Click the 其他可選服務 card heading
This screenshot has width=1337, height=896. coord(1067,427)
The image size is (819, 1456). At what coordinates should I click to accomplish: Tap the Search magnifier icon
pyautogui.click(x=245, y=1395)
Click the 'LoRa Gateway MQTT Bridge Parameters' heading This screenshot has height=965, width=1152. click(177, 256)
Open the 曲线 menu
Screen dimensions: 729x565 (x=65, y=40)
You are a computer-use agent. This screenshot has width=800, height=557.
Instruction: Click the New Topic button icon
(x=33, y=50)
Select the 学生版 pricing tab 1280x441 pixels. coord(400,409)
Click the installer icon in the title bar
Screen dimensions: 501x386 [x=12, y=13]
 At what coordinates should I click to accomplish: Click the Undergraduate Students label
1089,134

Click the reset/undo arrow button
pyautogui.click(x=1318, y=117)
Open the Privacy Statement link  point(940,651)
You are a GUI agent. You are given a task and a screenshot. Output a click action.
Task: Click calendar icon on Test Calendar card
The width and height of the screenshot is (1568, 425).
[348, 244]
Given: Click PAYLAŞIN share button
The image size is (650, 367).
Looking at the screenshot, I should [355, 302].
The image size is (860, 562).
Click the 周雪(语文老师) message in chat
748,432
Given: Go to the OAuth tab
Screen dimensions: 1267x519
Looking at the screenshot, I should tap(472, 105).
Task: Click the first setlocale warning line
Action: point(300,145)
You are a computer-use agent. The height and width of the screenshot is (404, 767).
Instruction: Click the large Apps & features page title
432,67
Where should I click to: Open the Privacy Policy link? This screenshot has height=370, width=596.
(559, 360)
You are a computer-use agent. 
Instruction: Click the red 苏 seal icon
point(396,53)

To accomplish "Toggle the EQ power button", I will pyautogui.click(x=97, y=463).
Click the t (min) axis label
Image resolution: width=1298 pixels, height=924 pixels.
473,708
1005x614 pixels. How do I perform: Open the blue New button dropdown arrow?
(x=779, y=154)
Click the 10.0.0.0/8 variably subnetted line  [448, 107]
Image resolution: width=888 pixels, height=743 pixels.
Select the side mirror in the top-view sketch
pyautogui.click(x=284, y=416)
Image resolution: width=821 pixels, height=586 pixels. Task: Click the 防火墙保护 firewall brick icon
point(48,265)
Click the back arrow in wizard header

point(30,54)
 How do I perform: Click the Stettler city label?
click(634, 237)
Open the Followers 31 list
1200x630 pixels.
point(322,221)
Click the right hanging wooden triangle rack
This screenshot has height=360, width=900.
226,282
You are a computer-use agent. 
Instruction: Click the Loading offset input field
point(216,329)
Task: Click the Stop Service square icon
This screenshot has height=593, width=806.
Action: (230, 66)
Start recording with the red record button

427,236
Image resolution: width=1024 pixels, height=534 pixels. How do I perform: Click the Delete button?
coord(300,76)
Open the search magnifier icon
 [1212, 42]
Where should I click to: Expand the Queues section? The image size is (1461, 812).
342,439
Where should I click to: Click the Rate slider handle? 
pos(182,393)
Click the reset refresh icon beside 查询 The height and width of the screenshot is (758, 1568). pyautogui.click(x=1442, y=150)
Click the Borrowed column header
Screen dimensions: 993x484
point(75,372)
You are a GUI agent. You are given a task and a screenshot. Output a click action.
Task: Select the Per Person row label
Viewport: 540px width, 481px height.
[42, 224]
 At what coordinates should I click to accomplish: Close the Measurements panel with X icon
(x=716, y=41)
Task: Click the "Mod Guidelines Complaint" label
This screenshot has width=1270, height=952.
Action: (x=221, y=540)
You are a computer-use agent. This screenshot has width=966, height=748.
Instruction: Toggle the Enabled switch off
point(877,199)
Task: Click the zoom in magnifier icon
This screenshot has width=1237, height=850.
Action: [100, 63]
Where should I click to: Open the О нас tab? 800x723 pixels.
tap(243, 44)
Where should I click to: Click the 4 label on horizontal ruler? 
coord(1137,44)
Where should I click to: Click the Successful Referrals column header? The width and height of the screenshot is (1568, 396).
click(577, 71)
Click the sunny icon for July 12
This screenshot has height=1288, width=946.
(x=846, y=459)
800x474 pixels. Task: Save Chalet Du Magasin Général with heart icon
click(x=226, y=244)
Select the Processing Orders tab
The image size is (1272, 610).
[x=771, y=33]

> [Exercise] Nothing but the lines from the one with "Screen dimensions: 993x484" to the last line of the data should appear in the answer, each exactly as it stands.

> [Answer to the problem]
Screen dimensions: 993x484
point(75,372)
You are a GUI agent. You are given a task and a screenshot. Output a click action.
Task: Select the Per Person row label
Viewport: 540px width, 481px height.
[42, 224]
 At what coordinates should I click to accomplish: Close the Measurements panel with X icon
(x=716, y=41)
Task: Click the "Mod Guidelines Complaint" label
This screenshot has width=1270, height=952.
Action: (x=221, y=540)
You are a computer-use agent. This screenshot has width=966, height=748.
Instruction: Toggle the Enabled switch off
point(877,199)
Task: Click the zoom in magnifier icon
This screenshot has width=1237, height=850.
Action: [100, 63]
Where should I click to: Open the О нас tab? 800x723 pixels.
tap(243, 44)
Where should I click to: Click the 4 label on horizontal ruler? 
coord(1137,44)
Where should I click to: Click the Successful Referrals column header? The width and height of the screenshot is (1568, 396).
click(577, 71)
Click the sunny icon for July 12
This screenshot has height=1288, width=946.
(x=846, y=459)
800x474 pixels. Task: Save Chalet Du Magasin Général with heart icon
click(x=226, y=244)
Select the Processing Orders tab
The image size is (1272, 610).
[x=771, y=33]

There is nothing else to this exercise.